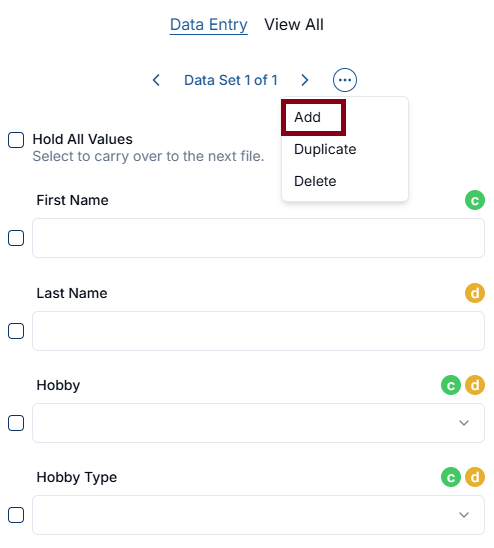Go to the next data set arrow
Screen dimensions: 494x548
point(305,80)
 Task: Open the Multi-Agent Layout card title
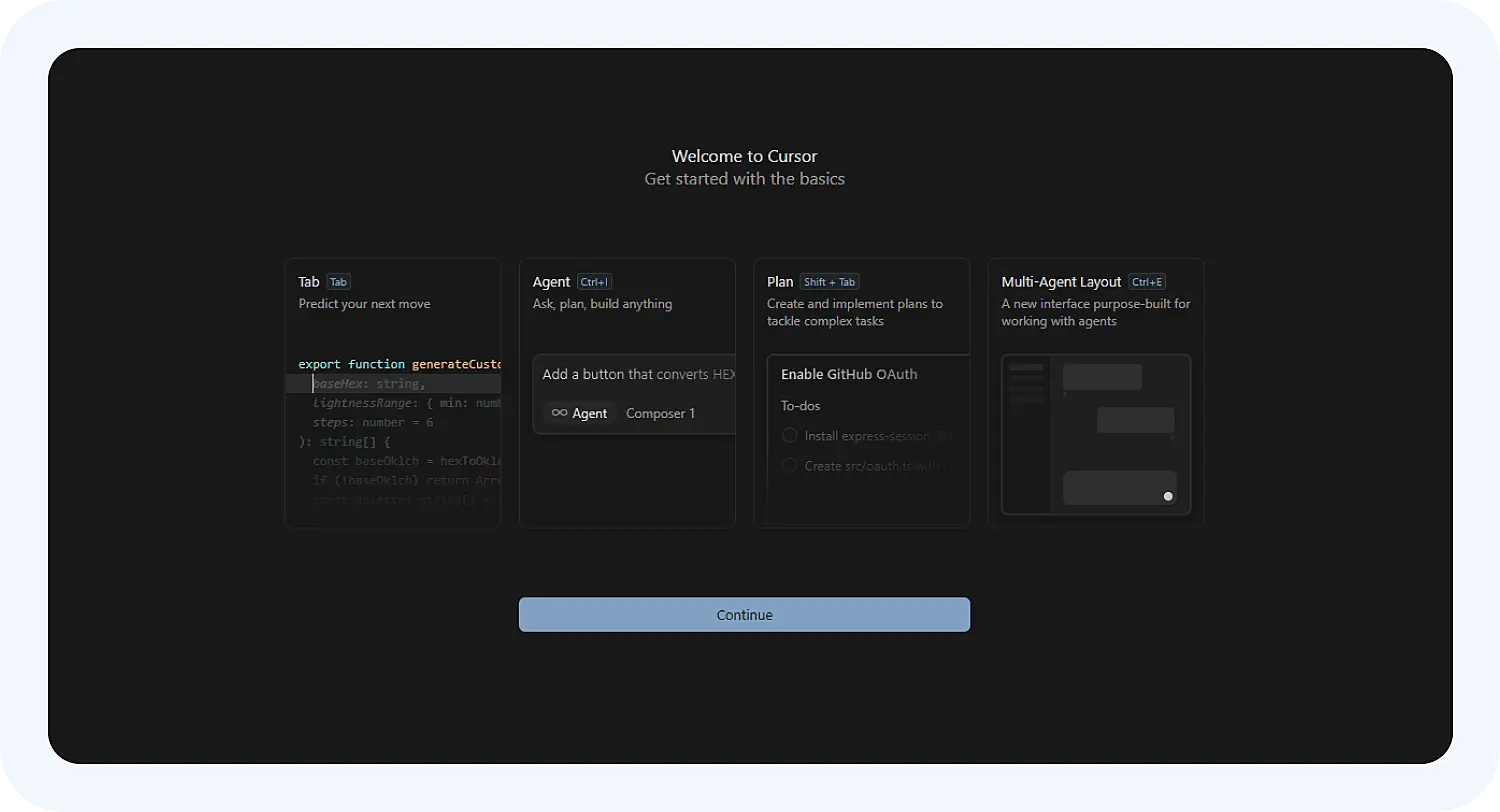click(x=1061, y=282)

_ _ _ _

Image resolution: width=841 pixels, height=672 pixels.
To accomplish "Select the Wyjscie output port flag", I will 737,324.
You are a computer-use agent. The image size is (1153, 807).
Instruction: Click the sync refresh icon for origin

_ _ _ _

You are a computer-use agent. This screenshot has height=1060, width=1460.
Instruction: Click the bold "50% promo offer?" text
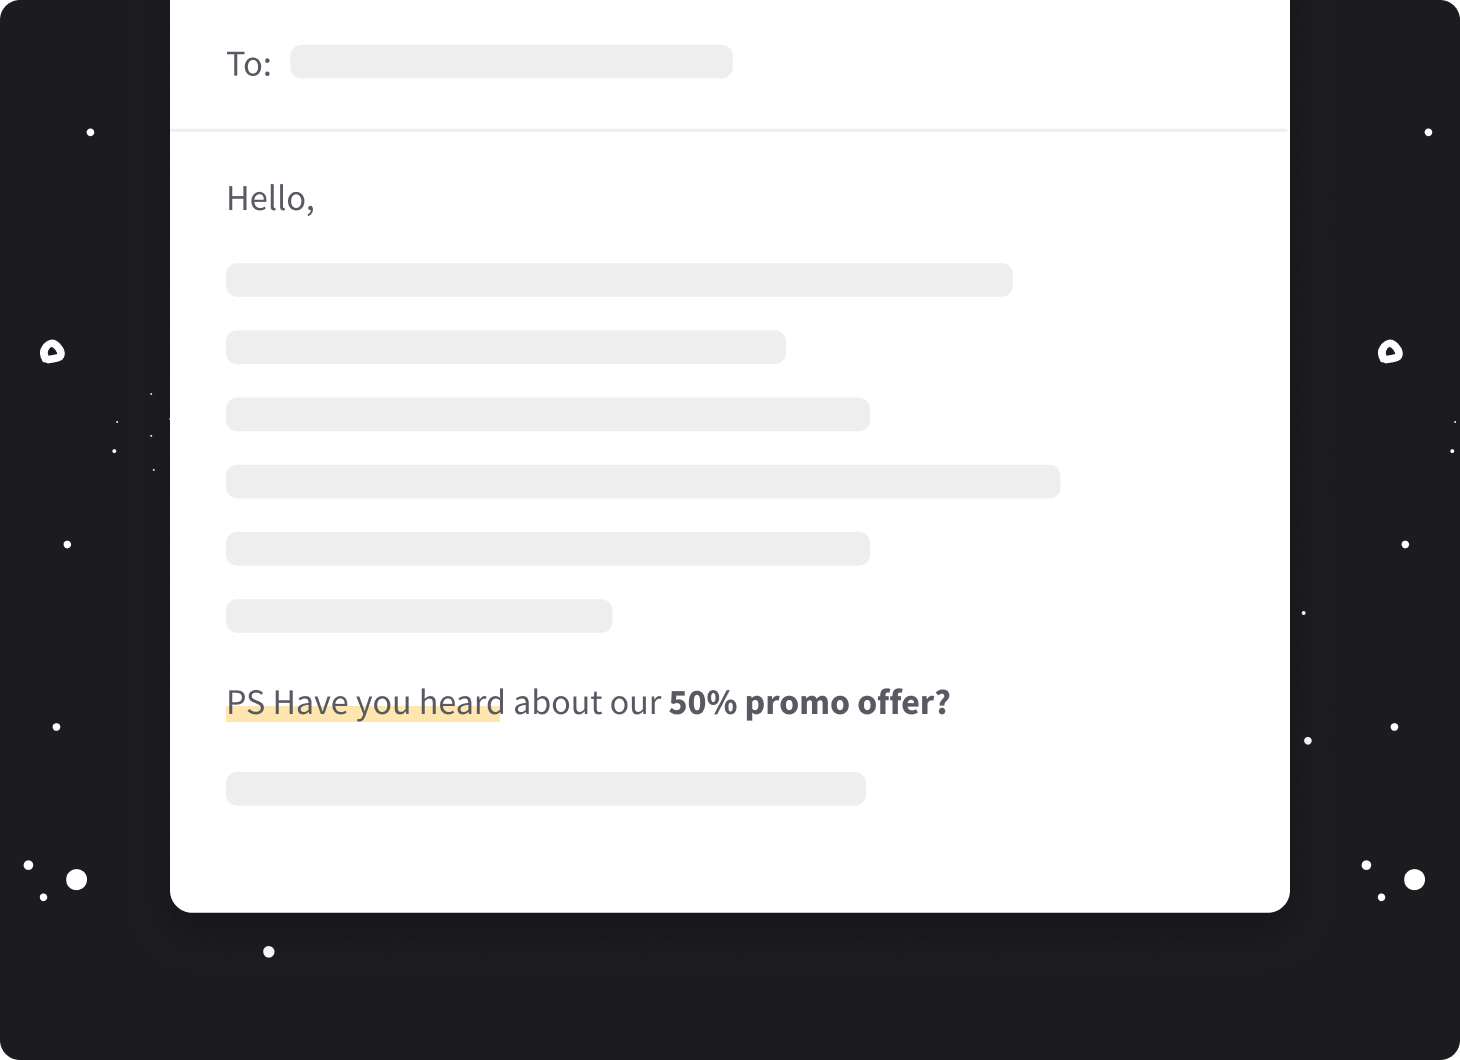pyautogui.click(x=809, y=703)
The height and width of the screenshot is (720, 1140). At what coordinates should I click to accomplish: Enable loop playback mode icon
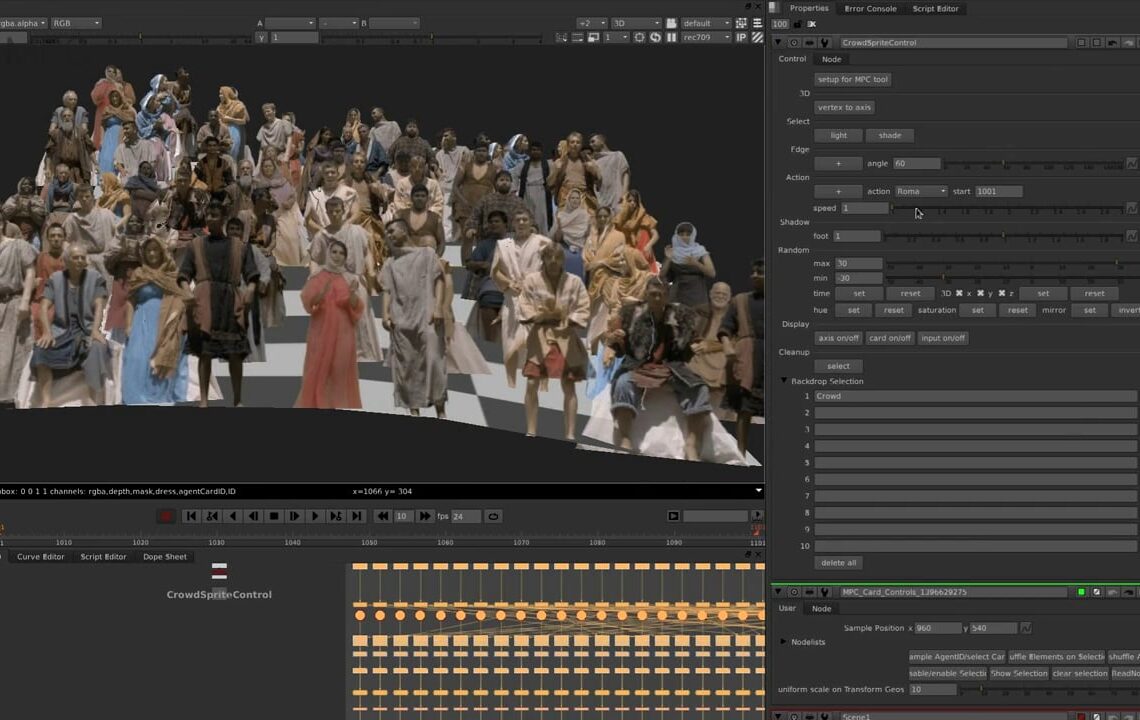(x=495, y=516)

_ _ _ _

What is needed.
Find "Image resolution: width=841" in the entries above and copy that whole line exactly, then each line after it through the line that contains "Instruction: Click the sync".

Answer space.
Image resolution: width=841 pixels, height=672 pixels.
To accomplish "Select the Wyjscie output port flag", I will 737,324.
You are a computer-use agent. The image size is (1153, 807).
Instruction: Click the sync refresh icon for origin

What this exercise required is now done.